Traders would place a trailing stop below the market price for a “long” position and above the current market price for a “short” position. In other words, when you are buying vs selling a stock. The price is tracked in one direction only, and once it is triggered, it will not move in the opposite direction. Trailing stops are more flexible than fixed stop loss orders and do not need to be reactivated.
Stop Loss vs Limit Orders
Stop limit orders are another type of stop loss order. Like the latter, the giveaway is in the name: there is a “limit” on the price they will be triggered. When a stop loss order is activated, the order is to sell at the current market price. One disadvantageous of stop loss orders is that, should there be no buyer to go long on your shares at the market price, you may end up with a lower one (a phenomenon known as “slippage”).
However, unlike stop loss orders which will sell at any market price, stop limit orders prompt a sale at the “limit” price (or higher). There are pros and cons to any exit strategy. One drawback of stop limit orders is that the sale is not guaranteed, while a limit price is guaranteed. In a market where prices are moving fast (and against you), the limit order will not get you out of the position in good time.
Stop Loss Strategy Options
Traders will generally designate stop loss orders (be they stop loss alone, limit orders, or stop trailing orders) when they set up their trades. Like any other type of order, you simply choose to “buy” or “sell”, and should the ticket revert to a “market order,” you would change it to “stop”.
Your options to place stop loss orders will vary broker by broker.

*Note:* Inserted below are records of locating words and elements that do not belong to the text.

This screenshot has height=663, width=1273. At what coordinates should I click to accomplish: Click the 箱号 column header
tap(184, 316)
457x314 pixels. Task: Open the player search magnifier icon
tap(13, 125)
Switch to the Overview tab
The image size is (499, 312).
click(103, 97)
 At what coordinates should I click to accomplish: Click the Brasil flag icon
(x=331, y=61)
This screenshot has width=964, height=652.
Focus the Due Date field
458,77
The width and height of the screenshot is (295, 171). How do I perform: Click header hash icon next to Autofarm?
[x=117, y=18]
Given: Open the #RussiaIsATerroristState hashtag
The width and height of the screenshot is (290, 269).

Most platforms will present a stop loss order option when you place your trade. You can edit this order later.
The risk-return tools at your disposal are one of many parameters when choosing your broker. For example, here at TradeOr, we like to ensure our clients have every trading technique at their disposal. Techniques like “stop-loss” and limit orders are one way to reduce loss alongside locking in your profits. These orders should be complemented by
technical analysis tools such as charting software, timely market updates, and a reliable customer support team. You will find these and more at TradeOr.
What is of utmost importance is where you place your stop loss orders. The right place will depend on many factors and should be determined through trial and testing. Stop loss orders are an integral element of your overall trading strategy. What works for you may not be suitable for another trader, as the levels of risk you are willing to assume may differ. Choose a trading plan which sets out how you will execute profitable trades and think of your stop loss orders as a type of free insurance plan within them.
- What Is A Stop Loss?
A stop loss order is a tool traders use to ensure they exit a position without excessive losses. There are three types: stop loss orders, stop limit orders, and trailing stop loss orders.
- Is Stock Trading Profitable?
While no investment or trading strategy is guaranteed of sure-fire success, many traders bear testament to the profitability of the stock market. The average return of the stock market is 10% per year. The appeal of stock trading – flexible hours, high return rates – requires a dedicated mindset and clear trading plan.
- How To Set Up A Stop Loss?
You set up a stop loss at the same time that you place your order. You choose to set a fixed price below which you would sell at market price (stop loss order). You also have the option of placing a trailing stop loss order, whereby the loss avoided or profits protected would be relative through a percentage of the price.